Eighty-five percent of respondents agreed with the sanctions against Dominguez, including 59 percent who “strongly agreed.” Ninety-four percent of survey-takers from the Social Sciences, Dominguez’s division, supported the sanctions. Just one percent of all respondents disagreed, and 14 percent neither agreed nor disagreed.
Dominguez did not respond to requests for comment.
After the allegations became public, graduate students, faculty and some of the women who accused Dominguez repeatedly called on Harvard to initiate an independent, external review of the circumstances that allowed Dominguez to perpetrate misconduct. University President Lawrence S. Bacow ultimately agreed to the demand in May, and the review began in September 2019.
Three percent of respondents indicated that they had been contacted by the external review committee.
A slightly smaller majority of survey-takers, meanwhile, supported the sanctions against star Economics professor Roland G. Fryer, Jr., who Harvard and the Commonwealth of Massachusetts began investigating in 2018 for verbal sexual harassment towards employees at his lab.
Sixty-six percent of respondents agreed with Gay’s sanctions against Fryer, including 33 percent who “strongly agreed.” Five percent disagreed, and 29 percent neither agreed nor disagreed.
Fryer did not respond to requests for comment.
The majority of survey respondents — 62 percent — agreed that the Harvard Corporation should revoke tenure if a faculty member is found guilty of sexual misconduct by the Office for Dispute Resolution.
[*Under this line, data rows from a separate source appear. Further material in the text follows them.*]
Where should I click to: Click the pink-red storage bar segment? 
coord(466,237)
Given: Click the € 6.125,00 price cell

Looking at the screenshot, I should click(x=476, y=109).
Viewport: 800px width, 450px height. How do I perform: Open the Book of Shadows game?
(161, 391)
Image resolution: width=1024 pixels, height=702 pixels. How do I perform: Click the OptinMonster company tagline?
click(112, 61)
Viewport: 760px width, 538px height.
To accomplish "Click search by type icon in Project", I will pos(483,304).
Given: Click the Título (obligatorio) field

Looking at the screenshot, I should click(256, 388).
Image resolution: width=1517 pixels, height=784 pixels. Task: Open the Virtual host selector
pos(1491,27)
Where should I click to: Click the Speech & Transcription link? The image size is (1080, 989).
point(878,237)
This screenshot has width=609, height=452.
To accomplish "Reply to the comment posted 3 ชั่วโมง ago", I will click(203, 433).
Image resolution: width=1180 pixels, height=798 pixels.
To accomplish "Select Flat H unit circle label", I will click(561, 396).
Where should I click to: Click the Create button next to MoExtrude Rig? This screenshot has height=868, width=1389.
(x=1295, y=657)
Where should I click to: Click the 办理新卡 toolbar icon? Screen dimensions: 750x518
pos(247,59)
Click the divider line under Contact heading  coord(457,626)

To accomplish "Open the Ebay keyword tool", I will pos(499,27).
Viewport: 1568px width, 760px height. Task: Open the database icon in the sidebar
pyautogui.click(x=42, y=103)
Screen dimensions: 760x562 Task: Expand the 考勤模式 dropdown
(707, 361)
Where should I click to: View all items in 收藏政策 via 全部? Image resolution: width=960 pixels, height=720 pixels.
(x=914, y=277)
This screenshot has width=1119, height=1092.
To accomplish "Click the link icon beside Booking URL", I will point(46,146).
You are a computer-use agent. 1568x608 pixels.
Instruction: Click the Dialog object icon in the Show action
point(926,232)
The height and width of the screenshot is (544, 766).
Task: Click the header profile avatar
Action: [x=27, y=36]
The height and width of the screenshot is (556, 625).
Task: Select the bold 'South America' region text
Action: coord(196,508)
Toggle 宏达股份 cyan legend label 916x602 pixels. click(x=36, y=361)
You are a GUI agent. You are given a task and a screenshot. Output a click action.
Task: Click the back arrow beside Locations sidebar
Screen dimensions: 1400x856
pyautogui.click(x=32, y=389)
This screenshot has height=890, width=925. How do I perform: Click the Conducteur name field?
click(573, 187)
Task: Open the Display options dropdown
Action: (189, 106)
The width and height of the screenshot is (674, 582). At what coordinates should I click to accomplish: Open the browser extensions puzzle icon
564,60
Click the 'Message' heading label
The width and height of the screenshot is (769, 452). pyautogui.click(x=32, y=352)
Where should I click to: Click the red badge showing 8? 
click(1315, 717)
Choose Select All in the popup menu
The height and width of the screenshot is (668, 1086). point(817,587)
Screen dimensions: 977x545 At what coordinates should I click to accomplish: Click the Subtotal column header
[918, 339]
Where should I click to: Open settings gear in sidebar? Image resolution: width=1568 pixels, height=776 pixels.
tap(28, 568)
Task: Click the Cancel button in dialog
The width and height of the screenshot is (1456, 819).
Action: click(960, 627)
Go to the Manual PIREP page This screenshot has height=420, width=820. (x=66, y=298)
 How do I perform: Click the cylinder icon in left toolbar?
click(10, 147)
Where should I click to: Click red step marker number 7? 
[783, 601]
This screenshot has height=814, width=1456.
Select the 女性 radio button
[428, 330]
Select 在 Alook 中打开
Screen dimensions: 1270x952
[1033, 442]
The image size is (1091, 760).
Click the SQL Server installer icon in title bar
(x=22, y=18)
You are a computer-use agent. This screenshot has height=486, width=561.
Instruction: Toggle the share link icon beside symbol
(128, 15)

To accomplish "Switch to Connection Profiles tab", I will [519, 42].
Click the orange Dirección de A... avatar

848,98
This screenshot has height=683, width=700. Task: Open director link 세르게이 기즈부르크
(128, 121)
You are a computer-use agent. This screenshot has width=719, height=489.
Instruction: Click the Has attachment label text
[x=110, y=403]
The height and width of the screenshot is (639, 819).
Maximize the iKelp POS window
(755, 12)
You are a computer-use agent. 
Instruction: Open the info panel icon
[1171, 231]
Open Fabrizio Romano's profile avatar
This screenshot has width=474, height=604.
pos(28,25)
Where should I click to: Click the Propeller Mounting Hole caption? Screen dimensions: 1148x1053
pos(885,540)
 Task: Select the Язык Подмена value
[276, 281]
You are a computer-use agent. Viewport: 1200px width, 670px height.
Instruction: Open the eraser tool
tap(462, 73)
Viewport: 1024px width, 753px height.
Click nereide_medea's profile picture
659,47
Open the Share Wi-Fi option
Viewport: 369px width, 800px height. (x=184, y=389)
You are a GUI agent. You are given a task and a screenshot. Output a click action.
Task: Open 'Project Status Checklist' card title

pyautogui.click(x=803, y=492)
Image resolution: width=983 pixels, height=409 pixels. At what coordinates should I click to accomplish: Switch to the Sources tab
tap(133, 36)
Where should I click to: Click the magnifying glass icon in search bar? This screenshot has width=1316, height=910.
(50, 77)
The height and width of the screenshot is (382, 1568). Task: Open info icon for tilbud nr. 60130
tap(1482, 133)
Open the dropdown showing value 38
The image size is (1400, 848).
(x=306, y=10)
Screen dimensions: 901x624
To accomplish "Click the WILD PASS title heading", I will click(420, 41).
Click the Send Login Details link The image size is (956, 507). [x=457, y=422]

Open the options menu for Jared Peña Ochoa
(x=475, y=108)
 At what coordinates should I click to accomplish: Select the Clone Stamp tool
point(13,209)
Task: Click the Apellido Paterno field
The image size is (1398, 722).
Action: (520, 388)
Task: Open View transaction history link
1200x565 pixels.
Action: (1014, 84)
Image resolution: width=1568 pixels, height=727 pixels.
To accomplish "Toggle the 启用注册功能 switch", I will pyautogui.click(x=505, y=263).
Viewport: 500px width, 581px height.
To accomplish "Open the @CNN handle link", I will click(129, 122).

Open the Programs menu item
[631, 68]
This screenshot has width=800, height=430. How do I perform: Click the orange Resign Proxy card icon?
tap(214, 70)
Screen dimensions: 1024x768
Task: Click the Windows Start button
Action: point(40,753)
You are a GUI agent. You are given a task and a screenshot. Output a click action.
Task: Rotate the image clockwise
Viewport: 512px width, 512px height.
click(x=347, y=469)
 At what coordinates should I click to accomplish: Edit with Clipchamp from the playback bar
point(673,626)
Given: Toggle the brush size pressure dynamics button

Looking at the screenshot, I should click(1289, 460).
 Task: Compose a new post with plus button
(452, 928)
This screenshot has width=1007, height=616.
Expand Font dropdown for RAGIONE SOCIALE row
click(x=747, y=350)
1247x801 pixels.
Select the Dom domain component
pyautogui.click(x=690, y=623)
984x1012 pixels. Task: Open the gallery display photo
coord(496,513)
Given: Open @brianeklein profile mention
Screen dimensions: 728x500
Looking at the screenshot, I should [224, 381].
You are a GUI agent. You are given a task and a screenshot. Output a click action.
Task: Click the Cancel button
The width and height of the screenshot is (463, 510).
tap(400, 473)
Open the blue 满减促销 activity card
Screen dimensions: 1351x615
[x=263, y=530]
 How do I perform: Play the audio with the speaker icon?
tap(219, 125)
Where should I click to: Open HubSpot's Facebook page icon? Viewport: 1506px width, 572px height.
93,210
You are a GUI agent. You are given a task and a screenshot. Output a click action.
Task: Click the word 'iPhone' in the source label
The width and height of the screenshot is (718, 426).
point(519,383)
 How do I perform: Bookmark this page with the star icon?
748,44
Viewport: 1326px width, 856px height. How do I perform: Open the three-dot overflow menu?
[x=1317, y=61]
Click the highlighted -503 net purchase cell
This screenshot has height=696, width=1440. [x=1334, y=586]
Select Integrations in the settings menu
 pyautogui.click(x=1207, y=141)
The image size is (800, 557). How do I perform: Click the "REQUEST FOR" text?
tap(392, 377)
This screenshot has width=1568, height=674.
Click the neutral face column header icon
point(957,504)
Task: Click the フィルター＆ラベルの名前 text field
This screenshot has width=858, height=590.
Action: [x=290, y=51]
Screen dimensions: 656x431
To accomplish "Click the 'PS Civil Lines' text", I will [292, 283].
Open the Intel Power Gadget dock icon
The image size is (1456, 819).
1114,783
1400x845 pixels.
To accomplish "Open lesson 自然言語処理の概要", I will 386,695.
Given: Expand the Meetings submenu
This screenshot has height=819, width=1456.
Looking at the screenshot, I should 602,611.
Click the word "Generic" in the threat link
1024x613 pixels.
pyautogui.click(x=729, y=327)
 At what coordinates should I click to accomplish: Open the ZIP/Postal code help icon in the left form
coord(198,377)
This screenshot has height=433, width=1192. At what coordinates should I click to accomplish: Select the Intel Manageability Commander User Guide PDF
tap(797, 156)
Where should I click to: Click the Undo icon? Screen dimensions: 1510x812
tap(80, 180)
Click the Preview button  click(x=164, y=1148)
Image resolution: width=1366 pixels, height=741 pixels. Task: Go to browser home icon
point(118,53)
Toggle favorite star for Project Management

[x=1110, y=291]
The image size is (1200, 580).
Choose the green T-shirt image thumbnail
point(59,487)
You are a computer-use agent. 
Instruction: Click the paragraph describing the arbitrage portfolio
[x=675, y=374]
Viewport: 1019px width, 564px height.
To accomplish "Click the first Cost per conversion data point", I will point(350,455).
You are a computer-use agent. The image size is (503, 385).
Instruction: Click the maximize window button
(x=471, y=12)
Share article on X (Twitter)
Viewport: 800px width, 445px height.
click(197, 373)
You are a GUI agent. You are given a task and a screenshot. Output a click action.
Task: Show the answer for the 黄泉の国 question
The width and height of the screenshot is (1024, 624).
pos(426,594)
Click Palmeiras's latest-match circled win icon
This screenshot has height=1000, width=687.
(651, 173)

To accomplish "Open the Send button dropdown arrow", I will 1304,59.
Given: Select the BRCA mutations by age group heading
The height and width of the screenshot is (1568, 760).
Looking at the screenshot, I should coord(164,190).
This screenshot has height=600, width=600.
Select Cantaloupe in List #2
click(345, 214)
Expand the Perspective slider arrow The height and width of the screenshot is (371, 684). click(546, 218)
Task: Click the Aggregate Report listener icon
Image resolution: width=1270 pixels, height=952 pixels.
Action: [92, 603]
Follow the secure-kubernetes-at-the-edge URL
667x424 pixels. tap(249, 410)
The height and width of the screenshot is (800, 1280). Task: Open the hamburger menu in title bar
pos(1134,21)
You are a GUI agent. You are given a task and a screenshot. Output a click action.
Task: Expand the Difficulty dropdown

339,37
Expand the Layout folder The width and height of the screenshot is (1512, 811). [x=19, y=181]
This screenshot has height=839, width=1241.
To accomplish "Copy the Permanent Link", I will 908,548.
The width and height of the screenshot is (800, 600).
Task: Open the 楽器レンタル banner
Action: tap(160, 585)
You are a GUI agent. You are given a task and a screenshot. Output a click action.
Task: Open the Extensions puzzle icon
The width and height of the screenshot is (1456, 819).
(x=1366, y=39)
Opinions diverged, however, along lines of gender and position.
While 80 percent of women believed a guilty faculty member should receive the severe punishment, just 49 percent of men agreed. Likewise, more than 90 percent of assistant professors and preceptors, and more than 70 percent of associate professors and lectures, supported the sanctions, but only 42 percent of tenured faculty agreed.
Responses between the youngest and oldest age groups surveyed starkly differed. Among respondents who were 25 to 35 years old, 81 percent agreed with the sanctions. Among faculty 65 and older, meanwhile, only 36 percent agreed.
For its 2020 Faculty Survey, The Crimson collected electronic responses through Qualtrics, an online survey platform, from Feb. 20 to 27, 2020. A link to the anonymous survey was sent to 1,341 FAS and SEAS faculty members through emails sourced in October 2019 from Harvard directory information. The pool included individuals on Harvard’s Connections database with FAS titles, including emeritus, tenured, tenure-track, and non-tenure-track faculty.
Of those faculty, 476 accessed the link to the survey. A total of 416 participants answered at least one question, while 263 participants completed every question in the survey.
To prevent participants from accidentally taking the survey more than once, The Crimson enabled Qualtrics’ browser cookie functionality to register unique survey sessions on each device. This device data is controlled by Qualtrics, and The Crimson does not retain information that could identify devices accessing the survey with anonymous responses.
In an effort to check for response bias, The Crimson compared respondent demographics with publicly available information on faculty demographics provided by the University — information regarding gender, minority background, SEAS affiliation, and ladder versus non-ladder status. Overall, respondent demographics tracked with faculty demographics.
Of survey respondents, 41 percent identified themselves as women and 20 percent identified themselves as minorities. Based on data in the 2019 FAS Dean’s Annual report, women and minorities make up 39 percent and 24 percent of FAS ladder faculty, respectively.
According to the Dean’s report, 41 percent of the FAS were non-ladder faculty — a term synonymous with non-tenure-track faculty. By contrast, 39 percent of respondents to The Crimson’s survey identified themselves as non-ladder faculty.
Of faculty who were sent the link to the survey, 127 — or 9 percent — are affiliated with SEAS. In comparison, of respondents who indicated their divisional affiliation on the survey, 7 percent reported an affiliation with SEAS.